EXERCISE DIRECTIONS: Write out nothing but the lines from the one containing "Click the 107,400 y-axis label" through the last line below, both included, and without the pictures.

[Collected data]
>>>>
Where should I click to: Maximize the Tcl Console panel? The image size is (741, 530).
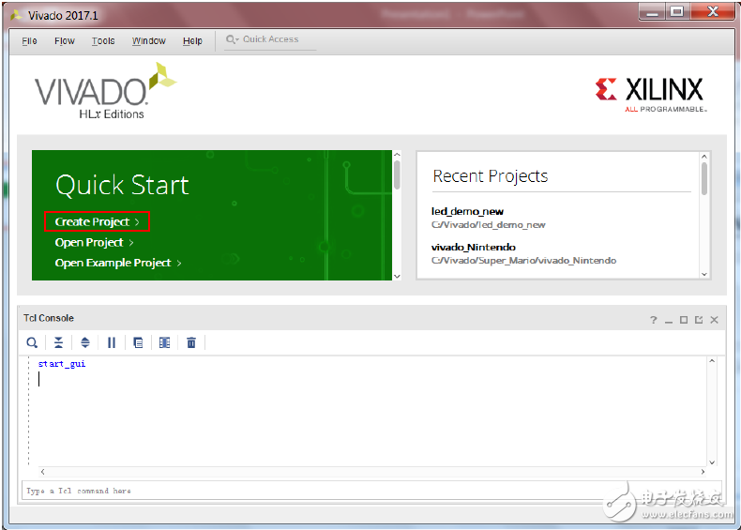[x=684, y=320]
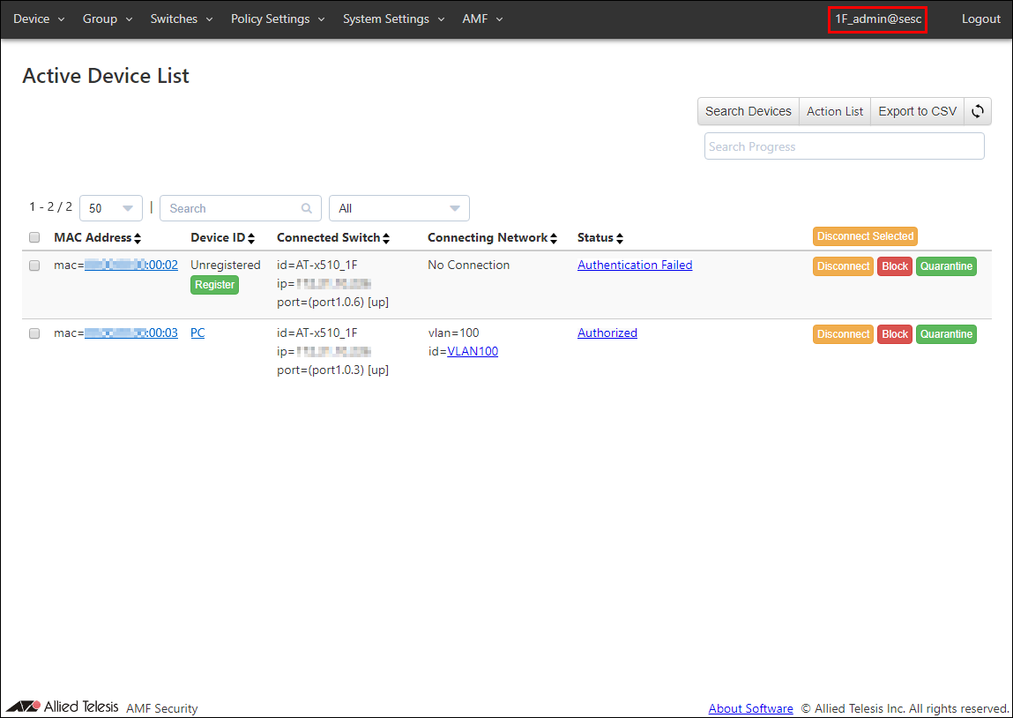This screenshot has height=718, width=1013.
Task: Click the Search Progress input field
Action: [844, 146]
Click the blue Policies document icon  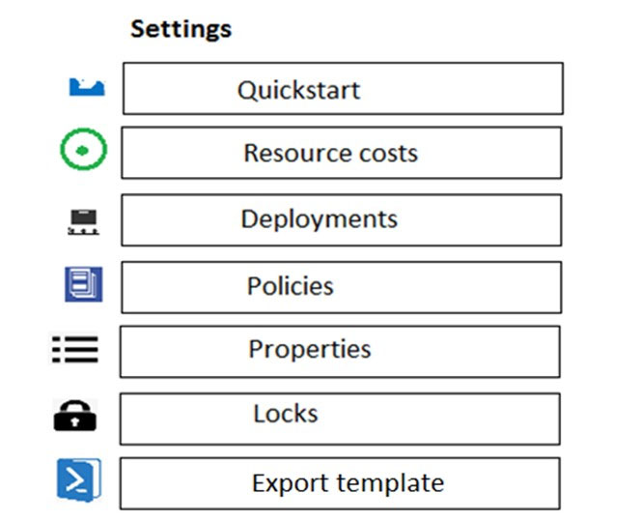click(x=84, y=284)
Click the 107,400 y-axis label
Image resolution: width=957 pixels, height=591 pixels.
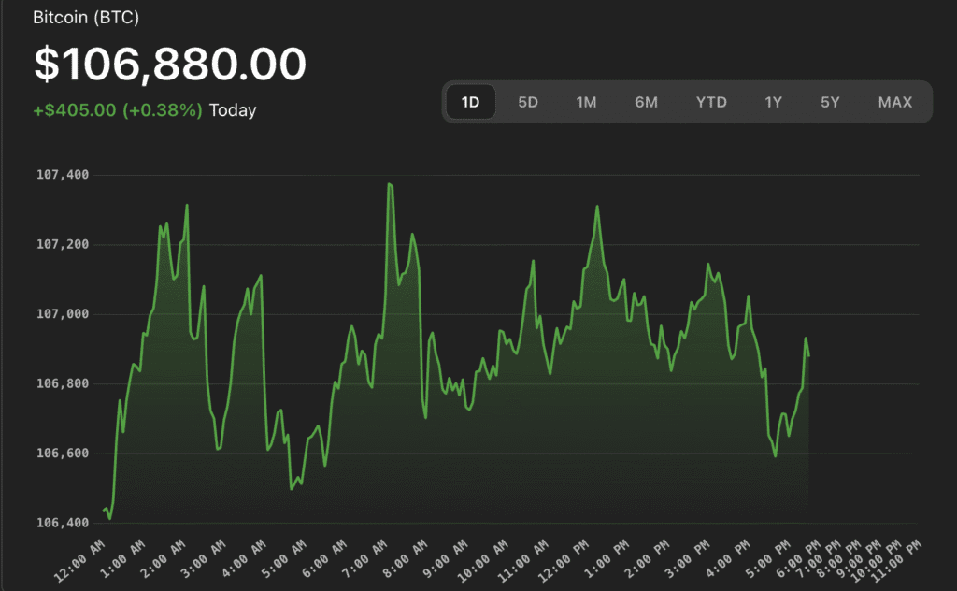[x=63, y=175]
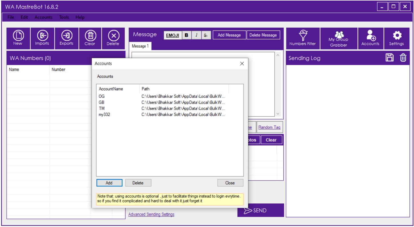Toggle italic formatting button
Image resolution: width=414 pixels, height=227 pixels.
[196, 35]
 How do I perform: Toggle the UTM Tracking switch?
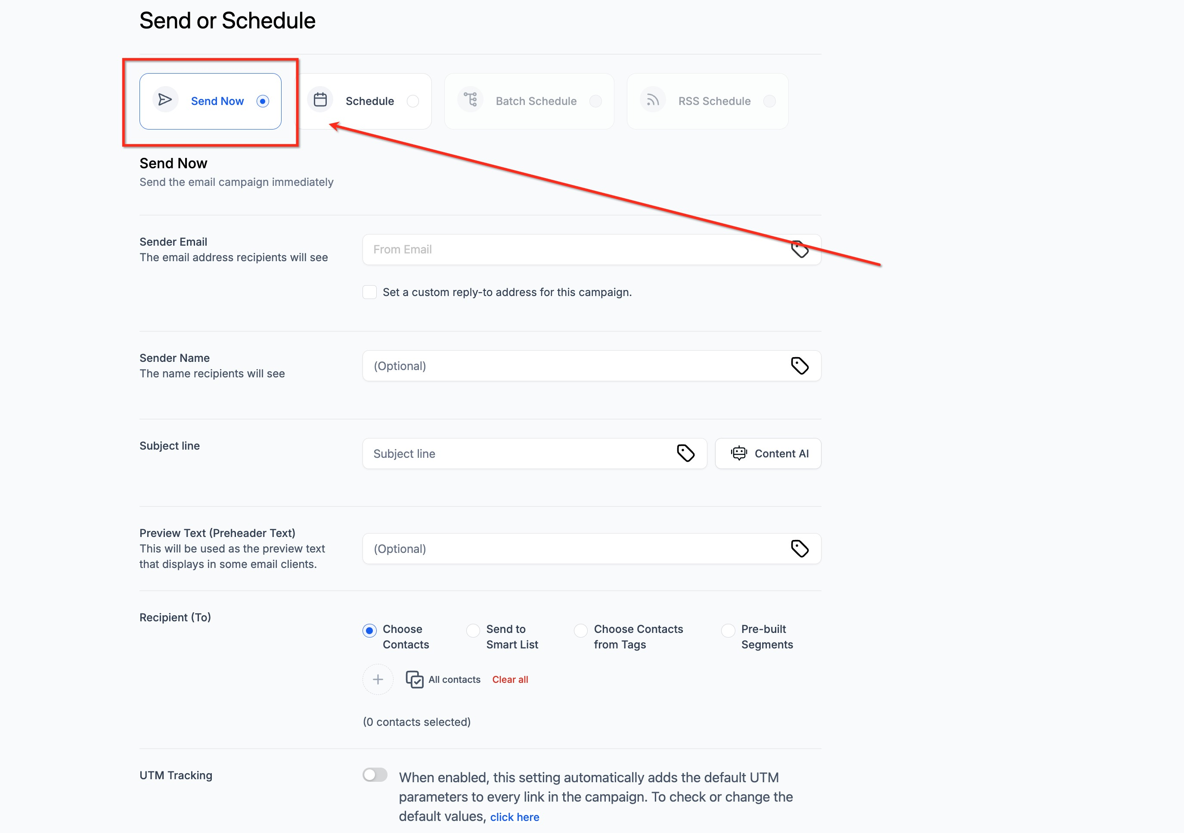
<<<<
SOLUTION BELOW:
Click the 107,400 y-axis label
Image resolution: width=957 pixels, height=591 pixels.
[x=63, y=175]
Toggle italic formatting button
Image resolution: width=414 pixels, height=227 pixels.
[196, 35]
 How do I perform: Toggle the UTM Tracking switch?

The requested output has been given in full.